== DATA IN THIS EXERCISE

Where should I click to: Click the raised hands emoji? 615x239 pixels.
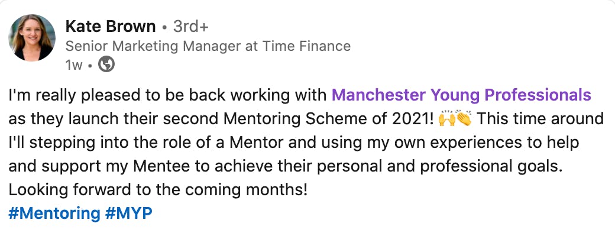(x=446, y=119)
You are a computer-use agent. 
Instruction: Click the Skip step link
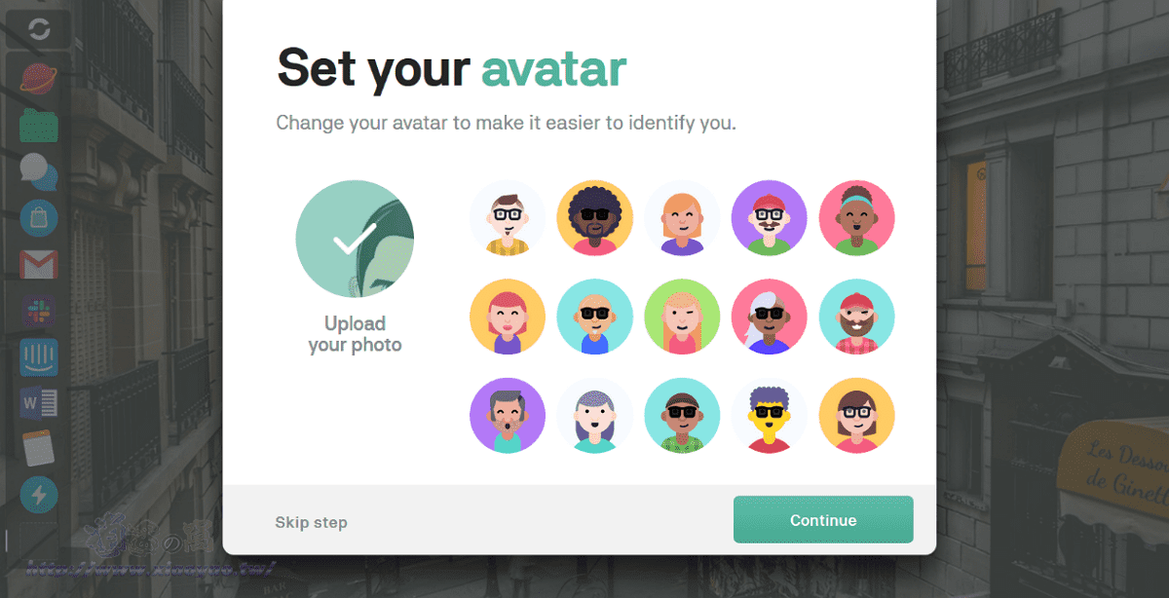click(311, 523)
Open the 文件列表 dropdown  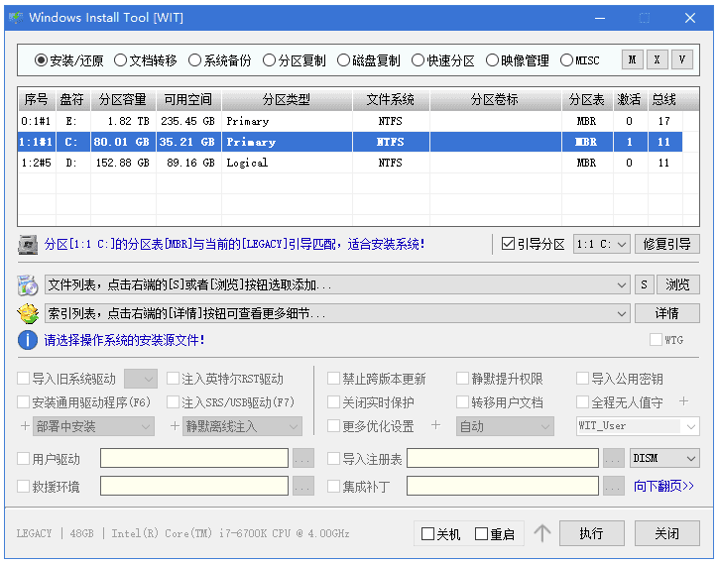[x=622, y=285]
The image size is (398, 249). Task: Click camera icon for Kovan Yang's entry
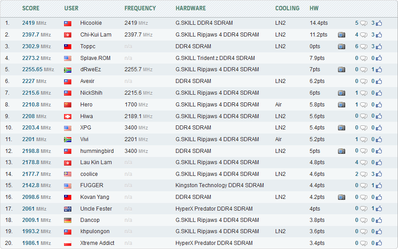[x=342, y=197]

====

Retype, without any picture, exactly the lines from the one with "The image size" through the end of the entries, inclusive.

ANSWER TO THIS EXERCISE:
The image size is (398, 249). Task: Click camera icon for Kovan Yang's entry
[x=342, y=197]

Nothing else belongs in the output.